Head of Presidential Security
- President: Bashar al-Assad
- Prime Minister: Riyad Farid Hijab Wael Nader al-Halqi

Personal details
- Born: 1951 Qardaha, Syria
- Died: May 14, 2022 (aged 71)
- Party: Ba'ath Party
- Relations: Riyad Shalish (brother)

Military service
- Allegiance: Ba'athist Syria
- Rank: Major General

= Dhu al-Himma Shalish =

Syrian official (1951–2022)

Dhu al-Himma Shalish (ذو الهمة شاليش; 1951 – May 14, 2022) was the first cousin of former Syrian President Bashar al-Assad and head of presidential security. He was part of Bashar al-Assad's inner circle.

==Background==
Dhu al-Himma Shalish was born in 1951, in the town of Qardaha in Latakia to an Alawi family. His mother was the sister of Syria's former president Hafez al-Assad. The Shalishs through Dhu al-Himma maintain a significant level of influence in the Syrian government and economy and are comparatively as influential as the Makhloufs, the family of Hafez al-Assad’s wife.

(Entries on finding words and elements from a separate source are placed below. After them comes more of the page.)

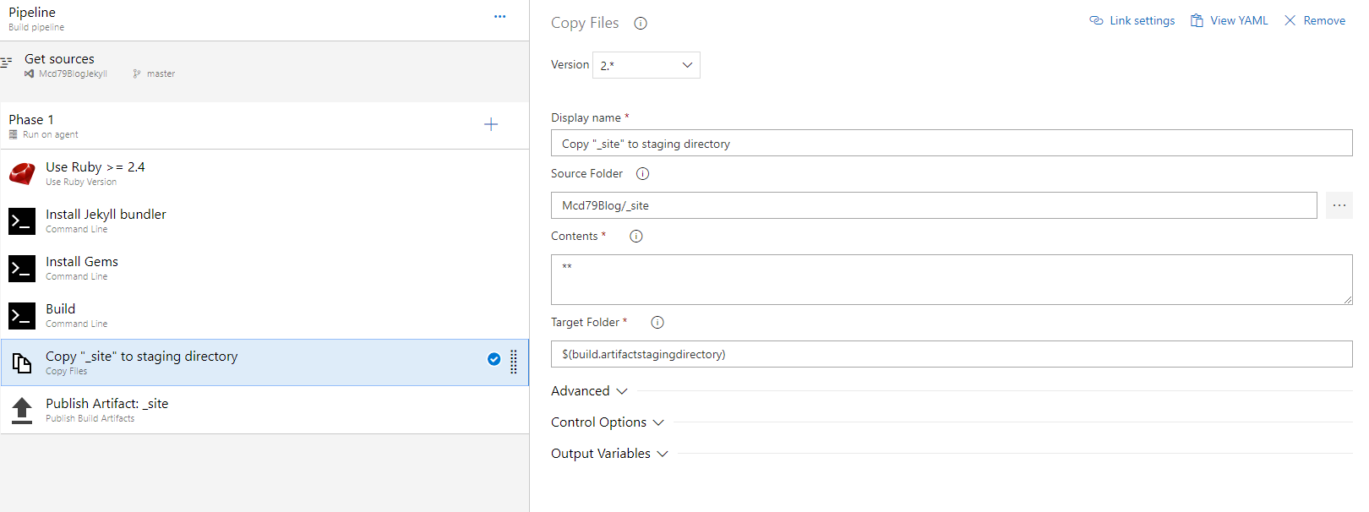
Task: Click the Source Folder info icon
Action: pyautogui.click(x=642, y=174)
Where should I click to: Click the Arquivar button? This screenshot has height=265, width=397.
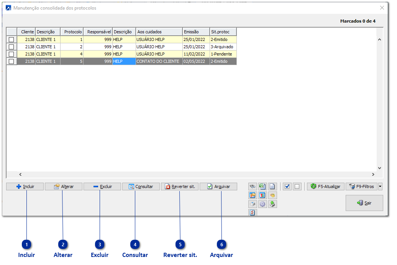218,186
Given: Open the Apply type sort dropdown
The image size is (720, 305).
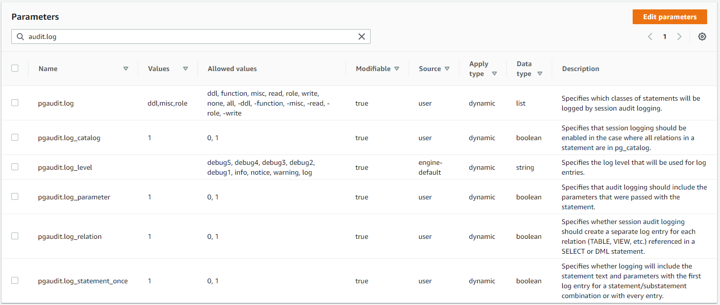Looking at the screenshot, I should 494,74.
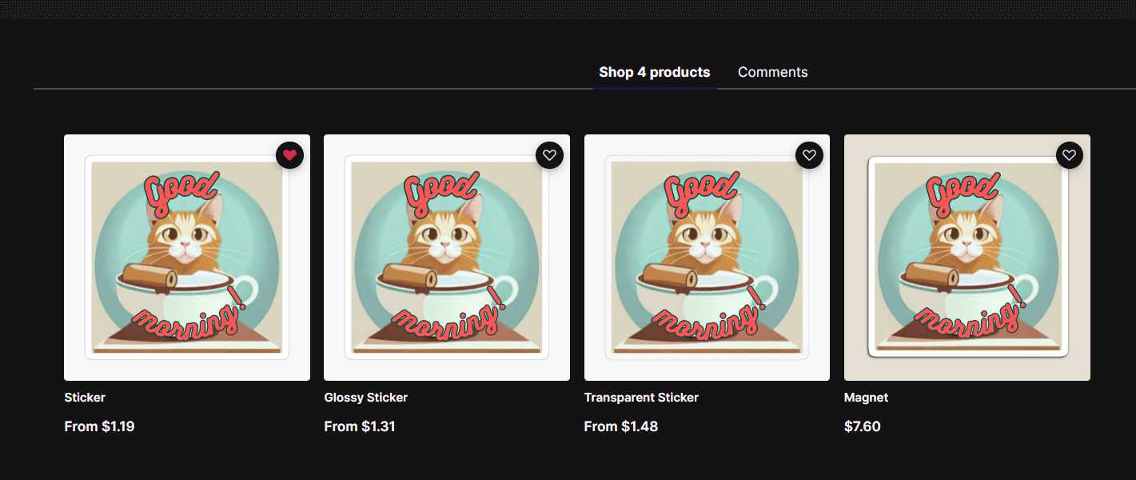Open the Sticker product image

[x=187, y=258]
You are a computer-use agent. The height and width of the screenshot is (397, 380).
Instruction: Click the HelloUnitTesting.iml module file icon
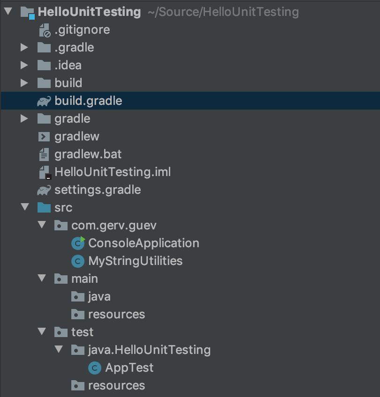[x=45, y=173]
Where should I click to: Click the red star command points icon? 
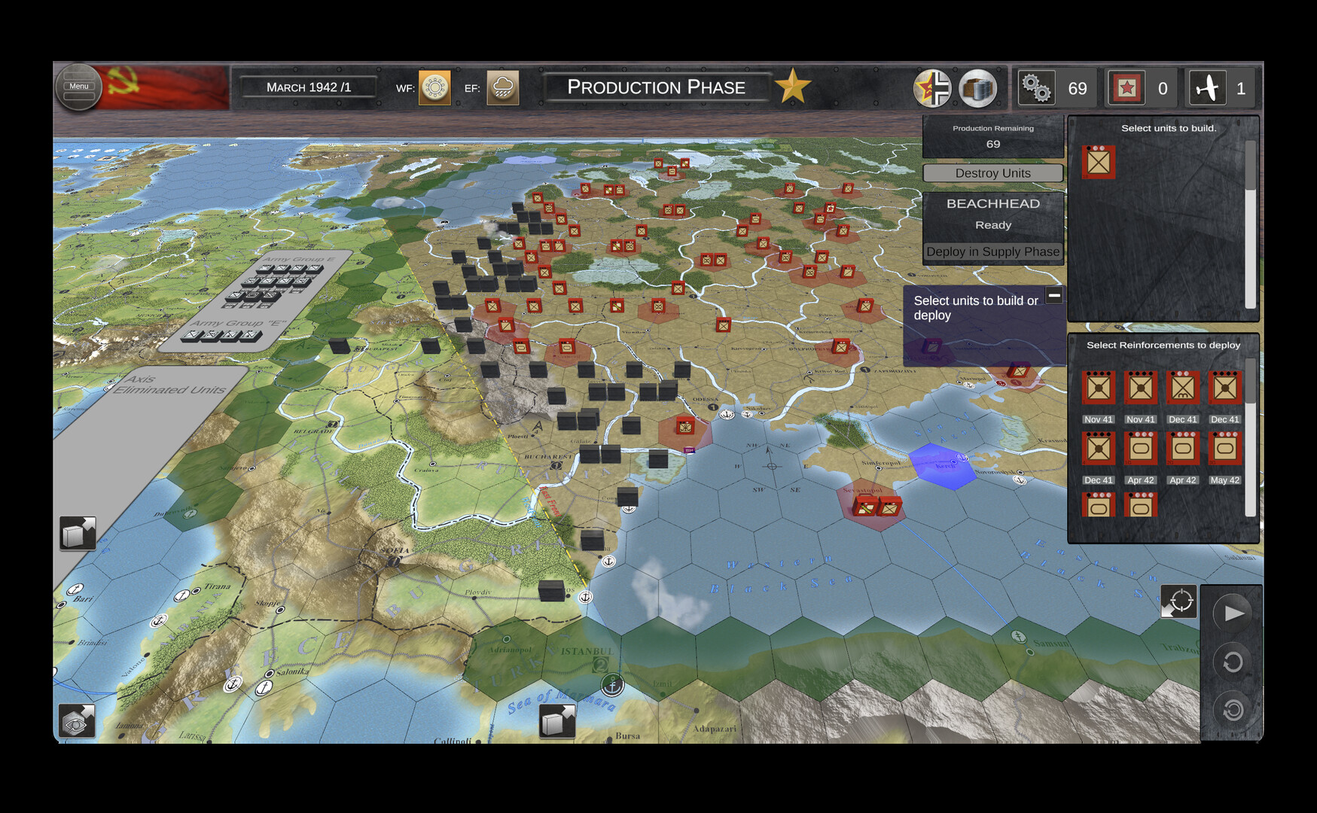[1126, 88]
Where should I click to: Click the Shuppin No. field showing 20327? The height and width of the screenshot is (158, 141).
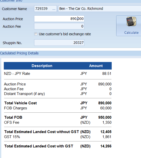pos(59,43)
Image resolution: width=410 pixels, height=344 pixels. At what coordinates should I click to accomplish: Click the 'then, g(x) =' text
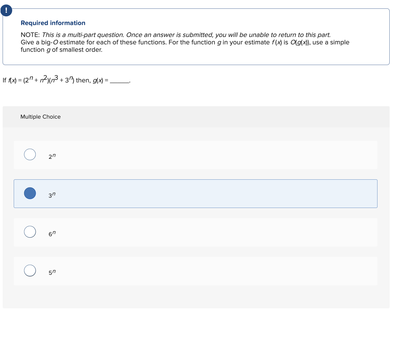pos(92,80)
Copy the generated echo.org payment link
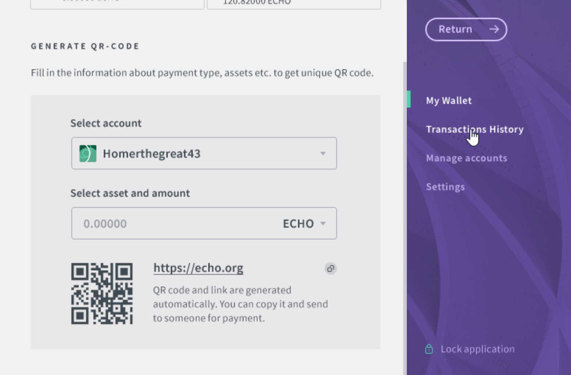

Shalish was the brother of Riyad Shalish, who is the director of the government construction firm the Military Housing Establishment, which during the 1990s he managed to transform into his own company. He subsequently made a fortune on construction and contracting deals in Syria involving large-scale projects financed by other Arab states. The Shalishs were also reported to have engaged in a number of illicit activities including smuggling and money laundering.

==Iraqi activity==
In June 2005, Dhu al-Himma and his nephew, Asef Isa Shalish, and their company, SES International Corporation, were sanctioned by the United States government for procuring defense-related goods for Saddam Hussein in violation of former sanctions against Iraq. According to the United States Treasury Department, SES helped the former Iraqi government access weapons systems by issuing false end-user certificates to foreign suppliers that listed Syria as the final country of destination.

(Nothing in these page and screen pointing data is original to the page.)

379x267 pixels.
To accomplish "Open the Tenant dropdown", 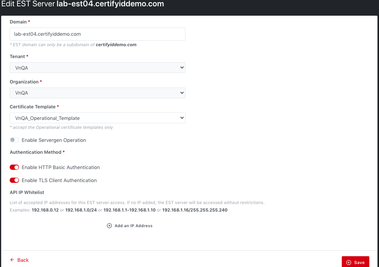I will coord(97,68).
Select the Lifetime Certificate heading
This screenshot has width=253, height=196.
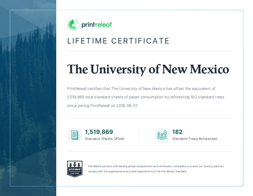click(x=118, y=41)
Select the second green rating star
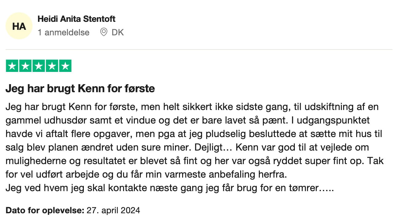This screenshot has height=224, width=398. (25, 66)
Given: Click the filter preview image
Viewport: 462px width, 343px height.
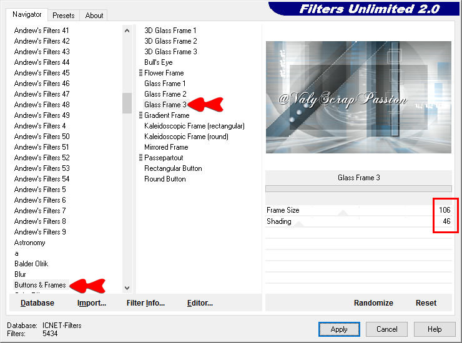Looking at the screenshot, I should coord(358,98).
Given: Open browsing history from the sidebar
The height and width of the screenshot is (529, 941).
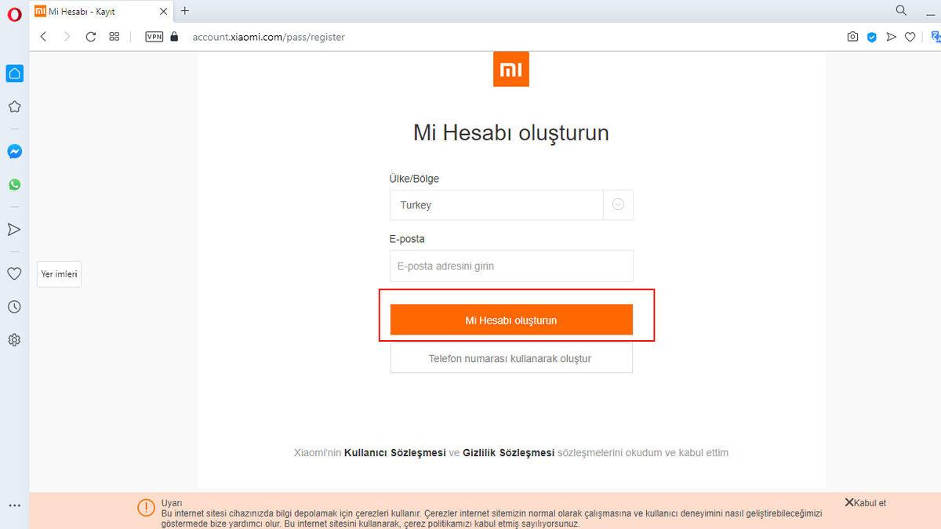Looking at the screenshot, I should [14, 306].
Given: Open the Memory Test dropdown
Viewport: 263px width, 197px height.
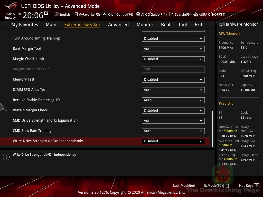Looking at the screenshot, I should click(x=173, y=80).
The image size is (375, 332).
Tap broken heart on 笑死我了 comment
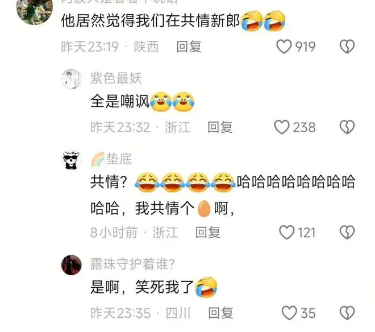click(x=347, y=313)
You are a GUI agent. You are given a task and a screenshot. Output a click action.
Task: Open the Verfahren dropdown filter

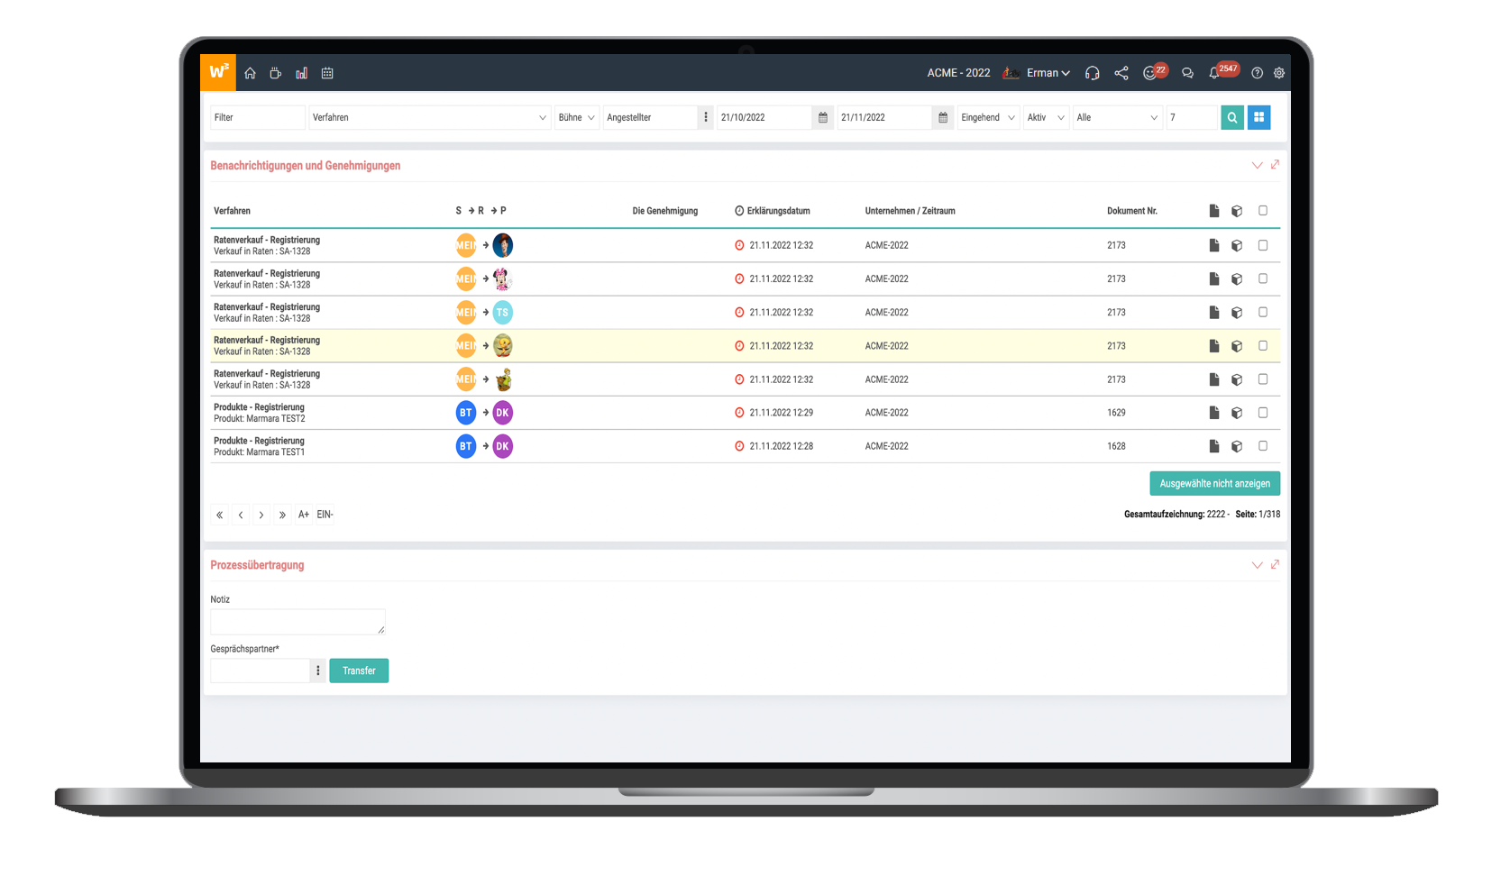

SES International then transshipped the goods to Dhu al-Himma Shalish and Assef Shawkat, Bashar al-Assad’s brother in law, prior to the Iraqi war also possibly helped the Iraqi government transport its weapons of mass destruction out of the country and into Syria for storage. The Syrian defector Nizar Nayuf reported that Iraq’s weapons of mass destruction were moved with the help of the Russians and Syrians to tunnels inside Syria.

==Syrian civil war==
Dhu al-Himma Shalish played an important role in containing the unrest during the Syrian civil war. On 24 June 2011, the European Union sanctioned him along with a number of other Syrian government officials for their role in the violent repression of protesters during the early stages of the civil war. His influence within the president's inner circle was believed to have increased since the beginning of the uprising. It was reported that he was a key financier and organiser of the pro-Assad militia groups known as the shabiha.

Before the Syrian civil war, Shalish and his immediate family were poorly regarded by the Assads but they were reportedly elevated into the inner circle because they were willing to do the dirty work and because there were only so many family members.

Prior to 2019, Shalish acted as the head of the presidential security for Bashar al-Assad, but on June 12 of that year he was removed from his position and put under house arrest, as part of the Assad regime's internal power struggles. Shalish died at his home on May 14, 2022. A cause of death was not specified, but some of his supporters protested outside of his home, alleging foul play.